━━━━━ Dataset records

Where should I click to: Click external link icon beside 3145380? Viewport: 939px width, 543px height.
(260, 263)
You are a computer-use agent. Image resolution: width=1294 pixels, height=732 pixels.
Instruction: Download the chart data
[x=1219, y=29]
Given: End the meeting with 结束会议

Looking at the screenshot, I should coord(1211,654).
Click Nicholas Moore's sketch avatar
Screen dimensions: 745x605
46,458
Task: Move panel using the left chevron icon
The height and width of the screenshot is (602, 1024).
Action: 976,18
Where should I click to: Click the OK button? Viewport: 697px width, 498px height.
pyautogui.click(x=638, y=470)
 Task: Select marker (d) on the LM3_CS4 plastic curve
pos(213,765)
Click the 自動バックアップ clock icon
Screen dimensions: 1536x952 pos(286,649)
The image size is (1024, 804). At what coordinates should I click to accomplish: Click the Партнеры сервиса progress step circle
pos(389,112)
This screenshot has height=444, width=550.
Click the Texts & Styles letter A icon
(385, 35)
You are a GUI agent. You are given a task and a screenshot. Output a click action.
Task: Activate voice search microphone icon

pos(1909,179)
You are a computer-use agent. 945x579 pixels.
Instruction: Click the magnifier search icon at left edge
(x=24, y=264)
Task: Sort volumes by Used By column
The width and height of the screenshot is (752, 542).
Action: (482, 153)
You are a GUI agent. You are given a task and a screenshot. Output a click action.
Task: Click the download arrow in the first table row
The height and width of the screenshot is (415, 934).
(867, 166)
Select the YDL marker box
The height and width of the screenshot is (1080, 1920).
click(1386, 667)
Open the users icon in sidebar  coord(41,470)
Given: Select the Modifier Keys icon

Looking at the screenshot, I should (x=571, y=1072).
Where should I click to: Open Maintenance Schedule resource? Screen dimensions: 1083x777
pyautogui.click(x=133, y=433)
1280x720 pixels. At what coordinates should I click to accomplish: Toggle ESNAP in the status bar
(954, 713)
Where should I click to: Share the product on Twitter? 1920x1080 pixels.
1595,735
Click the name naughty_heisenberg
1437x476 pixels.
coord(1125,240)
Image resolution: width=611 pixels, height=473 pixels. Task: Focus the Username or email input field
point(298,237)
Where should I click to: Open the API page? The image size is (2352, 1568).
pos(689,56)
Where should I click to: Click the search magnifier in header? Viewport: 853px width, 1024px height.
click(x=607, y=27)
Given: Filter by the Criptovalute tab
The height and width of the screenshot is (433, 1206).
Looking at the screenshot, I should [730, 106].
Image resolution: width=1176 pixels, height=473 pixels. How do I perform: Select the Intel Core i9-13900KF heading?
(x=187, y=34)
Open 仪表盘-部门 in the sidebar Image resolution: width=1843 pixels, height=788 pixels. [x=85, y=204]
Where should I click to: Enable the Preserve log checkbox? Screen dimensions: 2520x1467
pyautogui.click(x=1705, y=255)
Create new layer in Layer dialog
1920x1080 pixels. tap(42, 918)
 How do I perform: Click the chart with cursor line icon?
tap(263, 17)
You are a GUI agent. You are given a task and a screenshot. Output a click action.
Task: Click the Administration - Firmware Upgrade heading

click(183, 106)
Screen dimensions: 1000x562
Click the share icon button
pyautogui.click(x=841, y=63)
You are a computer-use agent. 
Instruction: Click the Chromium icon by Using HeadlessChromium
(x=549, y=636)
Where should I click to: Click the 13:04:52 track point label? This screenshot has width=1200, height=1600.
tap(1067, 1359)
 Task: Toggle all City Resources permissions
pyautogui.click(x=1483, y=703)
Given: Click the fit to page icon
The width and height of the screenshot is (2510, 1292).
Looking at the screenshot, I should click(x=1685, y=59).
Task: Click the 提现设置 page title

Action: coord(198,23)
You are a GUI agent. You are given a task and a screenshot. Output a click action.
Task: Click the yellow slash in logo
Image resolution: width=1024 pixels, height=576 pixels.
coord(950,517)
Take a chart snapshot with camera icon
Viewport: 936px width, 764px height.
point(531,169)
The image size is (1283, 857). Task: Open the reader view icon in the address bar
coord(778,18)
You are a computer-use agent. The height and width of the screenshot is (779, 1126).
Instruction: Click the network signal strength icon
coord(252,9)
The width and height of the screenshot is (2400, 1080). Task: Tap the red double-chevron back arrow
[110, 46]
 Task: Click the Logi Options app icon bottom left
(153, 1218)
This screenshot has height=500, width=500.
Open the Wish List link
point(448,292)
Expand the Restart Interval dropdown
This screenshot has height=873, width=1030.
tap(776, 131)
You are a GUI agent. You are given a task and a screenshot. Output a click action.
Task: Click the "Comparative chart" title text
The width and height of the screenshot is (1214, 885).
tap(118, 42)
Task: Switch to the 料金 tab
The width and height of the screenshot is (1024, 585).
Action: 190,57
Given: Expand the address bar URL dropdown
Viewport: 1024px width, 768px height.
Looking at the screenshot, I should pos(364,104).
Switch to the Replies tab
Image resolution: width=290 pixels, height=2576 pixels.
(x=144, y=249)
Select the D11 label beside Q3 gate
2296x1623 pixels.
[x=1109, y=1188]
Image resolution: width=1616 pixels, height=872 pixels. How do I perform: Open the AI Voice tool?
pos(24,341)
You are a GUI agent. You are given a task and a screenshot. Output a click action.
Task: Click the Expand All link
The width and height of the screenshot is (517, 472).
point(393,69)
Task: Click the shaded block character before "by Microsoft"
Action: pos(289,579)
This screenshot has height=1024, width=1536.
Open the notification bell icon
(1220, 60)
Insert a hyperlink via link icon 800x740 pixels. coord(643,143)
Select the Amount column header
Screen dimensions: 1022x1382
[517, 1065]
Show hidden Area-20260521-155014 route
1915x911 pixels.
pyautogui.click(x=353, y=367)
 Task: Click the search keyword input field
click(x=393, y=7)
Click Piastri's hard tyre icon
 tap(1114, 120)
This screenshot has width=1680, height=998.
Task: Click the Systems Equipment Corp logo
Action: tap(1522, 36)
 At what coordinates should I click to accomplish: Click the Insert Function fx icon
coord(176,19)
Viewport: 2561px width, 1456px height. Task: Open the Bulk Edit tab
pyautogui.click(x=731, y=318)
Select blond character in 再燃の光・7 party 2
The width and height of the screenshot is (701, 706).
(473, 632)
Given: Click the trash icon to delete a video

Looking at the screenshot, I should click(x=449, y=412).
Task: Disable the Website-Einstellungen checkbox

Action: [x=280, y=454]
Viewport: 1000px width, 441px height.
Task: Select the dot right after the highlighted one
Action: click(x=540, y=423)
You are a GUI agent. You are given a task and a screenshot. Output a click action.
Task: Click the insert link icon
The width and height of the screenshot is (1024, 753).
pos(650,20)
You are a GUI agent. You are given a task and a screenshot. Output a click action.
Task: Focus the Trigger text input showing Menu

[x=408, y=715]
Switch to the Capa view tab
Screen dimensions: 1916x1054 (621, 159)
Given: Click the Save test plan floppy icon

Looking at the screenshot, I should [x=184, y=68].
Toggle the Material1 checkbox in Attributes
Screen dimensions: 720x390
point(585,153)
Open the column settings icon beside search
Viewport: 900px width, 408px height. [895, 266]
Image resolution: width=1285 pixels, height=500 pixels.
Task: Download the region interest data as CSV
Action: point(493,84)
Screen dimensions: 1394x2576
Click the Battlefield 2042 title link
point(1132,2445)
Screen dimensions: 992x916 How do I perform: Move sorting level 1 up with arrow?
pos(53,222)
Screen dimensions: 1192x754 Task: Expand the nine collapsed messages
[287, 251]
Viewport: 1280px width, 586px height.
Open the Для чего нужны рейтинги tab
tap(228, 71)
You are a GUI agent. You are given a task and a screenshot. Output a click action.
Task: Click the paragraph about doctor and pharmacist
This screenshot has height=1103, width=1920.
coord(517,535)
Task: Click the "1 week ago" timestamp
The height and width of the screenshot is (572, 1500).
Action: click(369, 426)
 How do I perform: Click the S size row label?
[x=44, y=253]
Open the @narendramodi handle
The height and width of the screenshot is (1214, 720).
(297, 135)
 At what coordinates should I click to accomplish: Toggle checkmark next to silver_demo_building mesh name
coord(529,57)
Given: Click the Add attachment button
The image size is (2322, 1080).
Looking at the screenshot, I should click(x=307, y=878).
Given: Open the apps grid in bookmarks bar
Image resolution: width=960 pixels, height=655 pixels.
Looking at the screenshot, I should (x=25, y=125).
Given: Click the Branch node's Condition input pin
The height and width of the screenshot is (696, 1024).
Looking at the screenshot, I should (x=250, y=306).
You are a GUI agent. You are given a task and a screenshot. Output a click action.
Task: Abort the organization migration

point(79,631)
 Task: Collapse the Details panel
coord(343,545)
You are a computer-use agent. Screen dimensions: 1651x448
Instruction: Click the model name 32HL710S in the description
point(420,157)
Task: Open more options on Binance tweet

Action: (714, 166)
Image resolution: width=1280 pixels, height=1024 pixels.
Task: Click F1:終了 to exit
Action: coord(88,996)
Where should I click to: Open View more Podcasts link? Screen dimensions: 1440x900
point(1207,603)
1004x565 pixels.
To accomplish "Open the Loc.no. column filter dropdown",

━━━━━━━━━━

> Work to complete:
Render the material from the line containing "Image resolution: width=611" through the line containing "point(531,169)", both included, as a JSON list of strings. Give one string per line and omit blank lines.

> Exercise result:
[
  "Image resolution: width=611 pixels, height=473 pixels. Task: Focus the Username or email input field",
  "point(298,237)",
  "Where should I click to: Open the API page? The image size is (2352, 1568).",
  "pos(689,56)",
  "Where should I click to: Click the search magnifier in header? Viewport: 853px width, 1024px height.",
  "click(x=607, y=27)",
  "Given: Filter by the Criptovalute tab",
  "The height and width of the screenshot is (433, 1206).",
  "Looking at the screenshot, I should [730, 106].",
  "Image resolution: width=1176 pixels, height=473 pixels. How do I perform: Select the Intel Core i9-13900KF heading?",
  "(x=187, y=34)",
  "Open 仪表盘-部门 in the sidebar Image resolution: width=1843 pixels, height=788 pixels. [x=85, y=204]",
  "Where should I click to: Enable the Preserve log checkbox? Screen dimensions: 2520x1467",
  "pyautogui.click(x=1705, y=255)",
  "Create new layer in Layer dialog",
  "1920x1080 pixels. tap(42, 918)",
  " How do I perform: Click the chart with cursor line icon?",
  "tap(263, 17)",
  "You are a GUI agent. You are given a task and a screenshot. Output a click action.",
  "Task: Click the Administration - Firmware Upgrade heading",
  "click(183, 106)",
  "Screen dimensions: 1000x562",
  "Click the share icon button",
  "pyautogui.click(x=841, y=63)",
  "You are a computer-use agent. ",
  "Instruction: Click the Chromium icon by Using HeadlessChromium",
  "(x=549, y=636)",
  "Where should I click to: Click the 13:04:52 track point label? This screenshot has width=1200, height=1600.",
  "tap(1067, 1359)",
  " Task: Toggle all City Resources permissions",
  "pyautogui.click(x=1483, y=703)",
  "Given: Click the fit to page icon",
  "The width and height of the screenshot is (2510, 1292).",
  "Looking at the screenshot, I should click(x=1685, y=59).",
  "Task: Click the 提现设置 page title",
  "Action: coord(198,23)",
  "You are a GUI agent. You are given a task and a screenshot. Output a click action.",
  "Task: Click the yellow slash in logo",
  "Image resolution: width=1024 pixels, height=576 pixels.",
  "coord(950,517)",
  "Take a chart snapshot with camera icon",
  "Viewport: 936px width, 764px height.",
  "point(531,169)"
]